# Demo

This Jupyter Notebook demonstrates the changes to the BIM species database and how the taxonomic information can be maintained.

## Setup

Load functions and packages:

In [193]:
import os
import sys
module_path = os.path.abspath(os.path.join('../scripts'))
if module_path not in sys.path:
    sys.path.append(module_path)

In [194]:
import sqlalchemy as db
import logging
import gbif_match
import vernacular_names
import exotic_status
import populate_annex_scientificname
from helpers import execute_sql_from_file, get_database_connection, get_config, setup_log_file

Define location of log file:

In [195]:
LOG_FILE_PATH = "./logs/transform_db.log"
setup_log_file(LOG_FILE_PATH)

Connect to (a copy of) the BIM database:

In [196]:
conn = get_database_connection()

Get access to the configuration details (server address, demo mode, etc.) stored in config file `config.ini`:

In [197]:
config = get_config()

Is demo mode active?

In [198]:
demo = config.getboolean('demo_mode', 'demo')
demo

True

Define annex file location and its demo version containing a small but significant subset of annex names:

In [199]:
__location__ = os.path.realpath(os.path.join(os.getcwd(), os.path.abspath('')))
# Full file with all names in official annexes
ANNEX_FILE_PATH = os.path.join(__location__, "../data/raw/official_annexes.csv")
# Annex demo version
ANNEX_FILE_PATH_DEMO = os.path.join(__location__, "../data/raw/official_annexes_demo.csv")

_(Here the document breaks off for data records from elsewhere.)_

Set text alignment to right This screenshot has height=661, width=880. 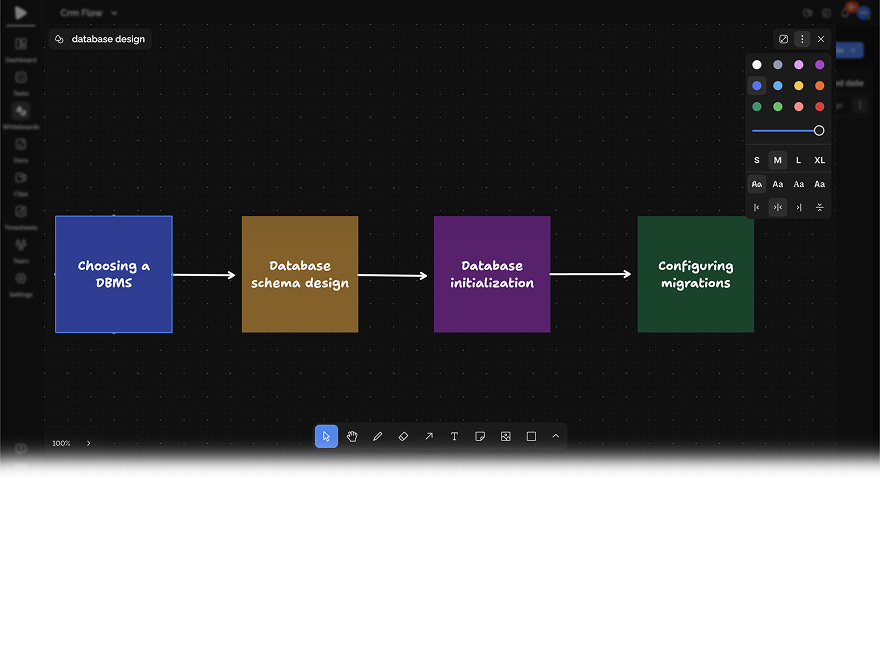tap(799, 207)
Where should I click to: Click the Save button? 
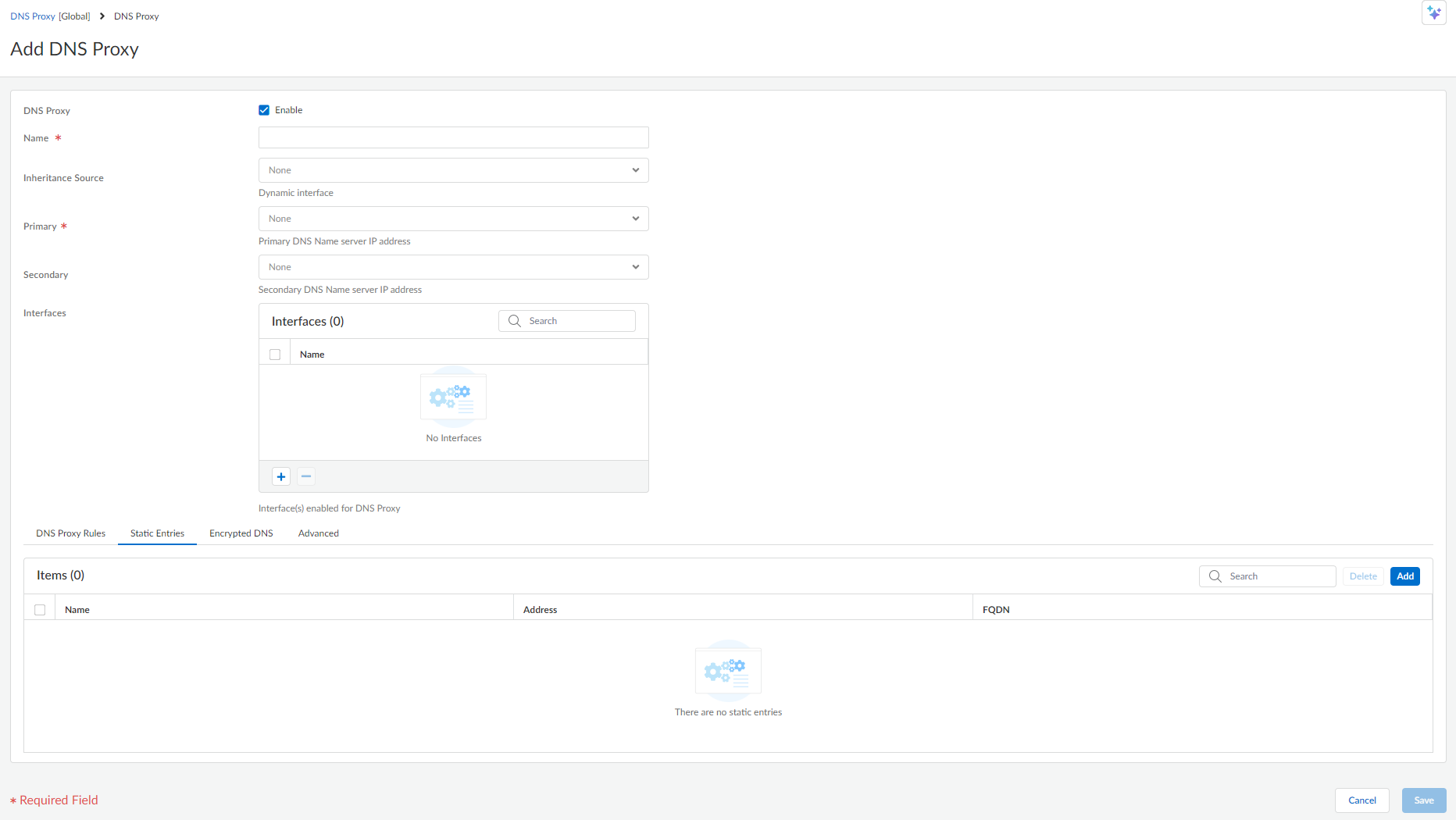[1423, 800]
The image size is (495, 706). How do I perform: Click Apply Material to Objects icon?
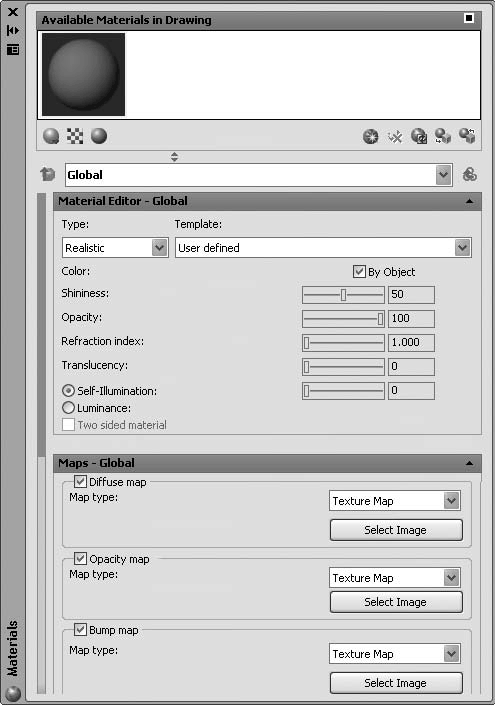[443, 136]
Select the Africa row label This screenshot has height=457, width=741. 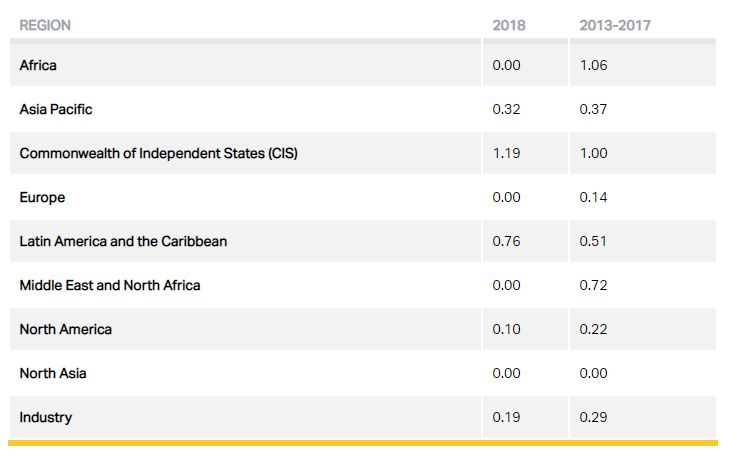(38, 65)
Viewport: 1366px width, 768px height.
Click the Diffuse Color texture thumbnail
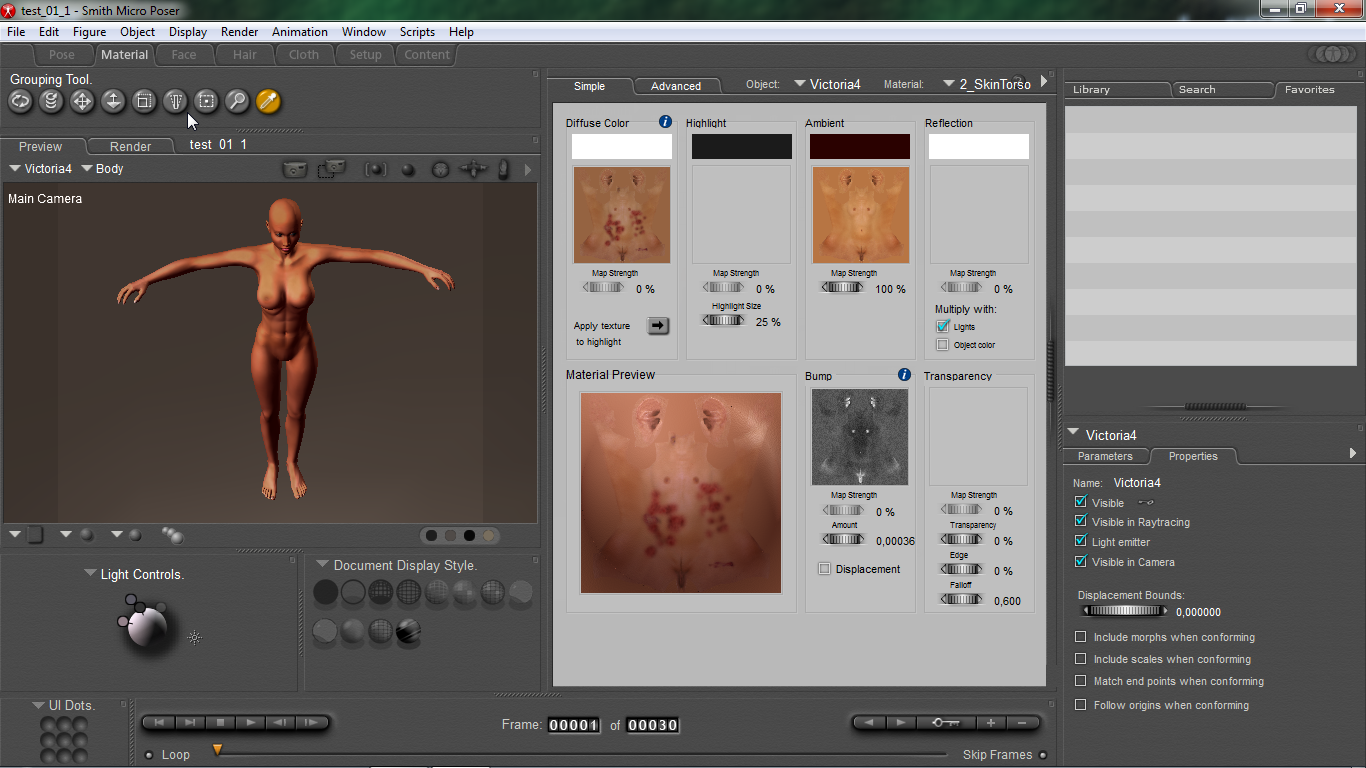pos(621,215)
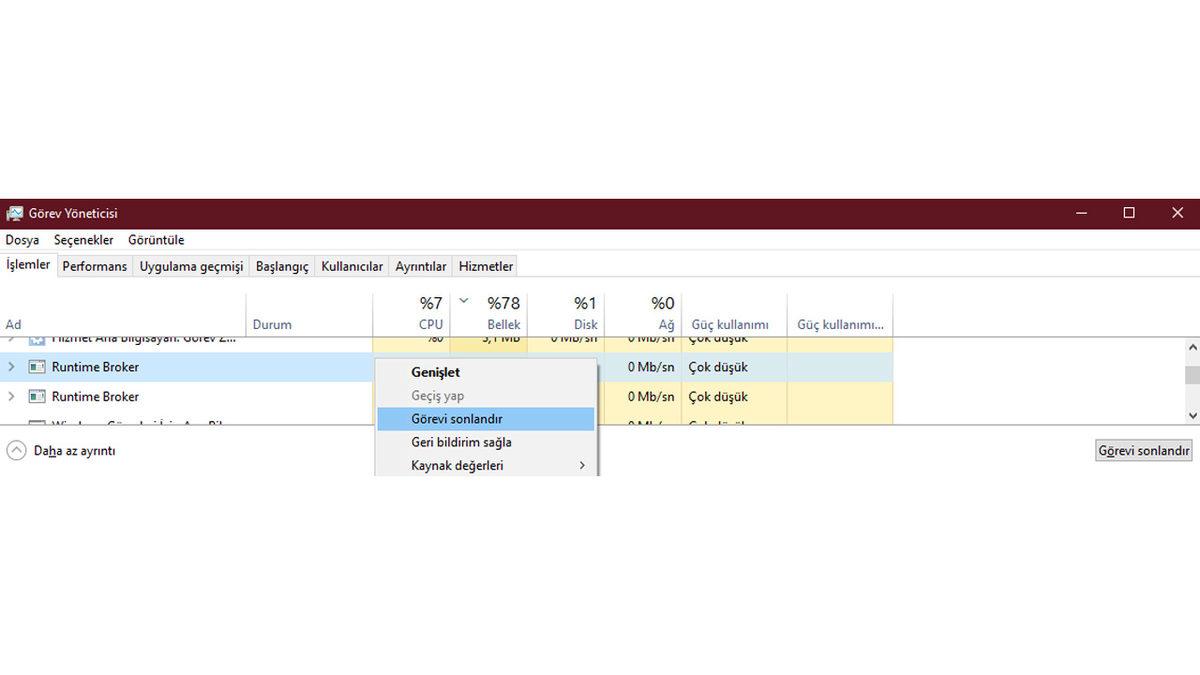Click the scroll down arrow of process list
1200x675 pixels.
[1191, 415]
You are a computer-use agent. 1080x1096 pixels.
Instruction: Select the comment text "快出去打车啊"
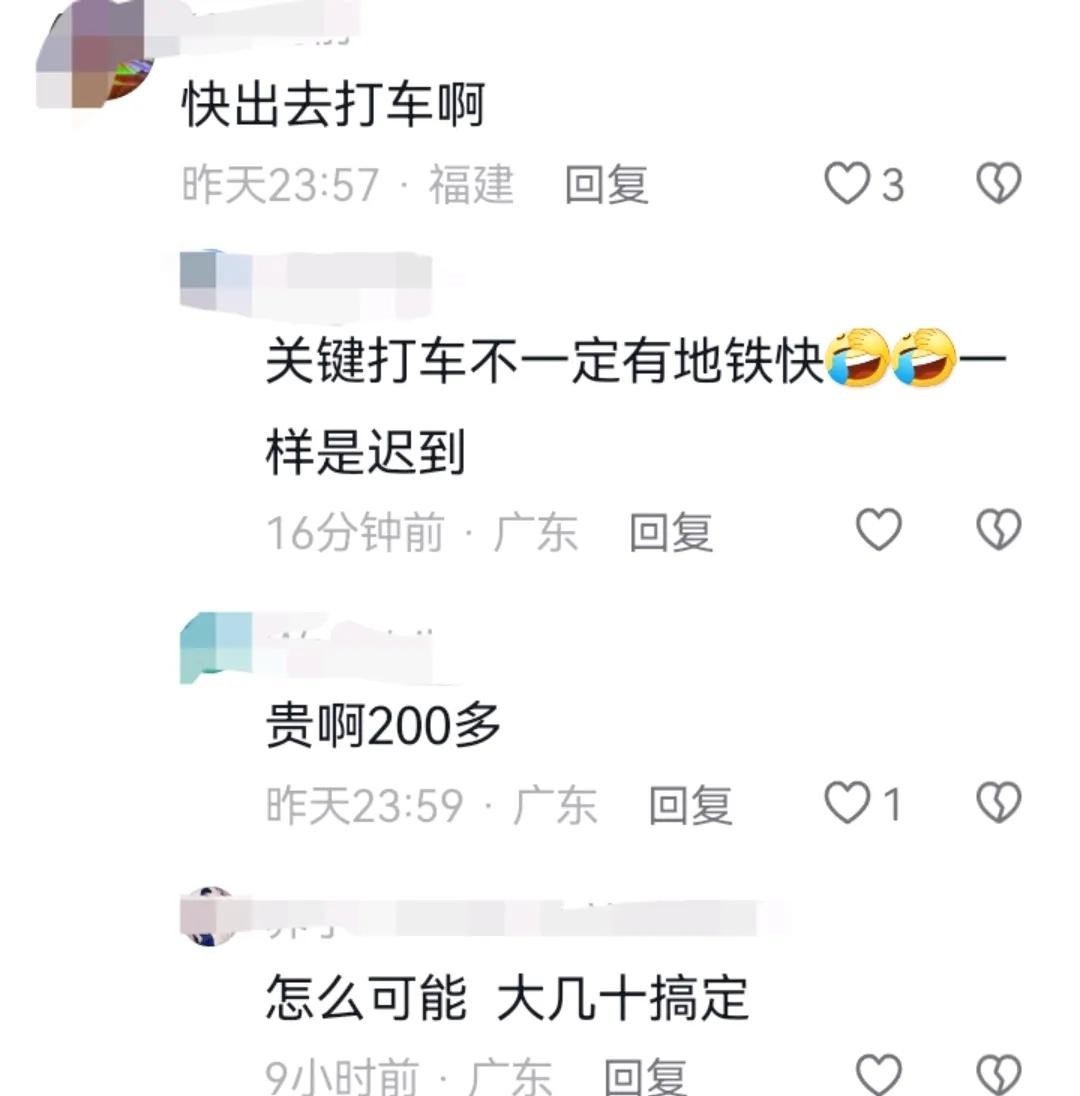(x=333, y=105)
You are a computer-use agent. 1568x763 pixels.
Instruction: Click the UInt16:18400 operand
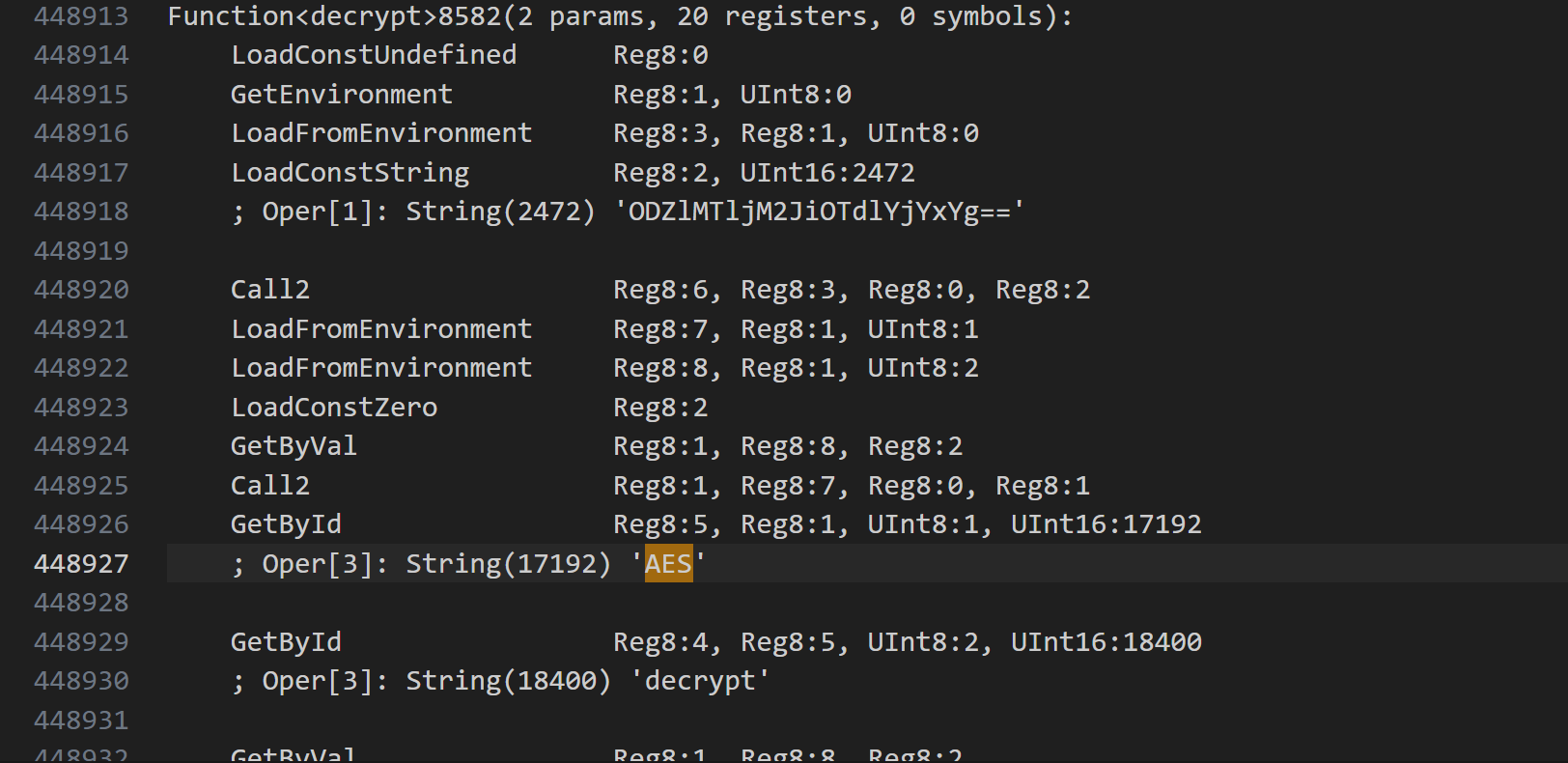[x=1106, y=642]
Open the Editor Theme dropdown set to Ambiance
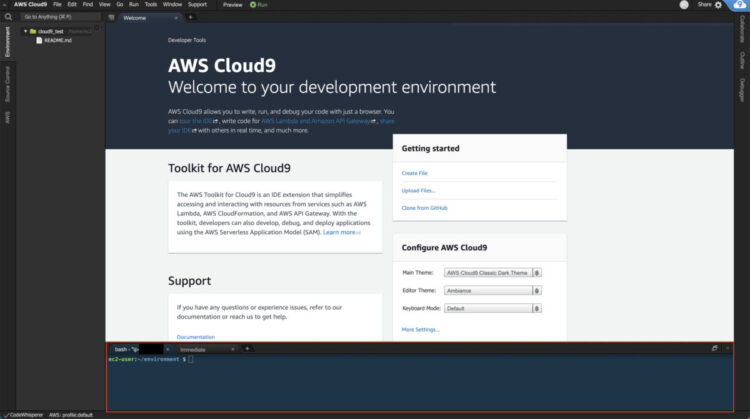Viewport: 750px width, 419px height. (493, 290)
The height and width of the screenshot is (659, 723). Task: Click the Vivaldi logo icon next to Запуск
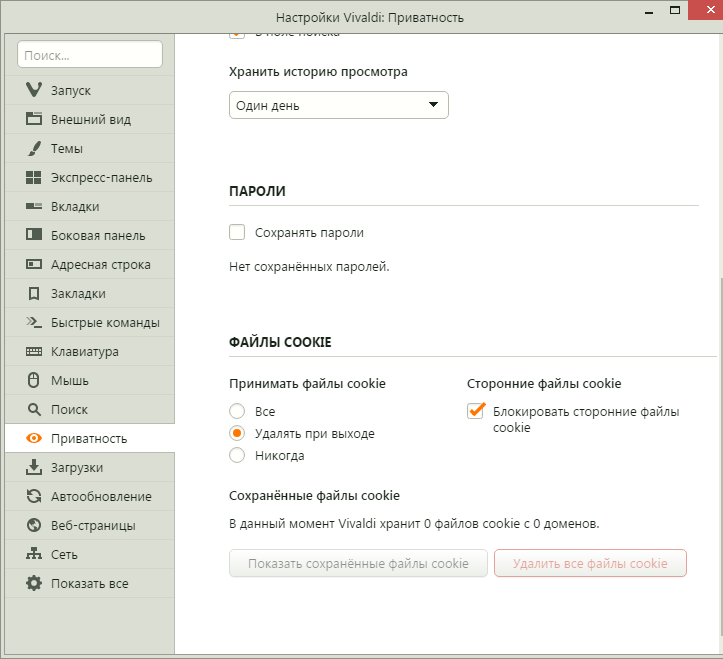pyautogui.click(x=34, y=91)
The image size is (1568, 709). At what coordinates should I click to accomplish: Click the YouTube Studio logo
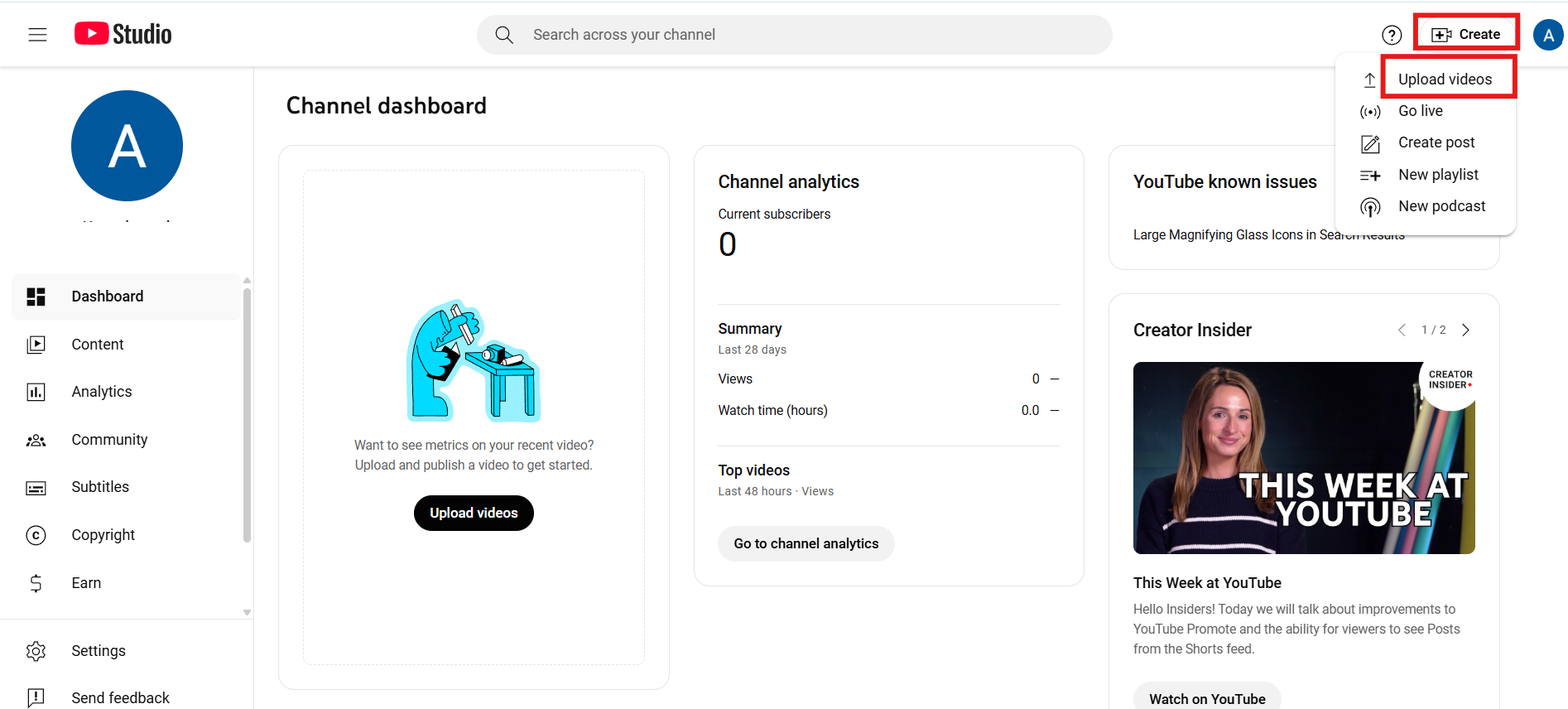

Define dataset key of the [_Global Register of Introduced and Invasive Species - Belgium_](https://www.gbif.org/dataset/6d9e952f-948c-4483-9807-575348147c7e):

In [200]:
GRIIS_DATASET_UUID = "6d9e952f-948c-4483-9807-575348147c7e"

Finally, define a SQLAlchemy connection to show changes of the database in this demo:

In [201]:
user = config.get('database', 'user')
pwd = config.get('database', 'password')
host = config.get('database', 'host')
port = config.get('database', 'port')
dbname = config.get('database', 'dbname')
db_conn = f'postgresql://{user}:{pwd}@{host}:{port}/{dbname}'
db.create_engine(db_conn)

Engine(postgresql://postgres:***@localhost:5433/postgres)

In [202]:
%load_ext sql
%sql $db_conn

The sql extension is already loaded. To reload it, use:
  %reload_ext sql


'Connected: postgres@postgres'

## Create the new tables

Create the following tables:

1. `scientificname`: table with scientific names
2. `taxonomy`: taxonomy backbone of all scientific names. Table entirely populated with information from GBIF Backbone
3. `rank`: taxon ranks used in `taxonomy` 
4. `annexscientificname`: all names (scientific names or expressions) contained in official annexes
5. `vernacularname`: vernacular names of all taxa in `taxonomy`. Table entirely populated with information from GBIF
6. `vernacularnamesource`: title and datasetKey of the datasets containing the vernacular names in `vernacularname`

In [203]:
message = "Step 1: create the new tables"
print(message)
logging.info(message)
execute_sql_from_file(conn, 'create_new_tables.sql')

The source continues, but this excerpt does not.